First Case Of West Nile Confirmed In Cook County
CHICAGO (CBS) — The first human case of West Nile virus this year has been confirmed in Cook County.
The Department of Public Health says a man in his 50s from Oak Lawn became ill late last month with the virus.
He was hospitalized but was later released and is recovering.
In a news release, health officials say the virus is widespread in suburban Cook County, with 208 mosquito pools and five dead birds having tested positive for West Nile.
Last year’s hot weather led to more cases of West Nile than so far this year.
By mid September of last year, there were at least 58 reported cases of West Nile in Cook County and one death.

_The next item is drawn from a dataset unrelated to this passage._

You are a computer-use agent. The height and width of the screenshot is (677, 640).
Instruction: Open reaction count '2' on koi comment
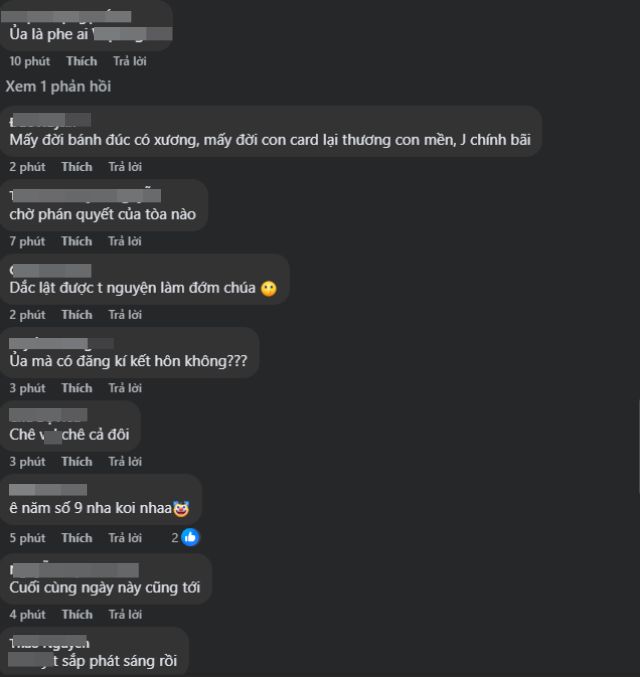pyautogui.click(x=174, y=538)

To reduce the risk of contracting West Nile, remove standing water around your home.
Water that is allowed to stagnate for three or four days becomes a breeding ground for mosquitoes.
Homeowners should keep weeds and grass cut short and keep gutters clean.
When outside, it is important to wear lightly colored loose-fitting clothing and to use mosquito repellent.
Most people infected with the virus have no symptoms, health officials said.
But illness can occur 3 to 15 days after an infected mosquito bite and cause symptoms of fever, headache and body aches.
The disease can affect all ages, but people over the age of 50 and those with a chronic disease, such as heart disease or cancer, may be at-risk for serious complications.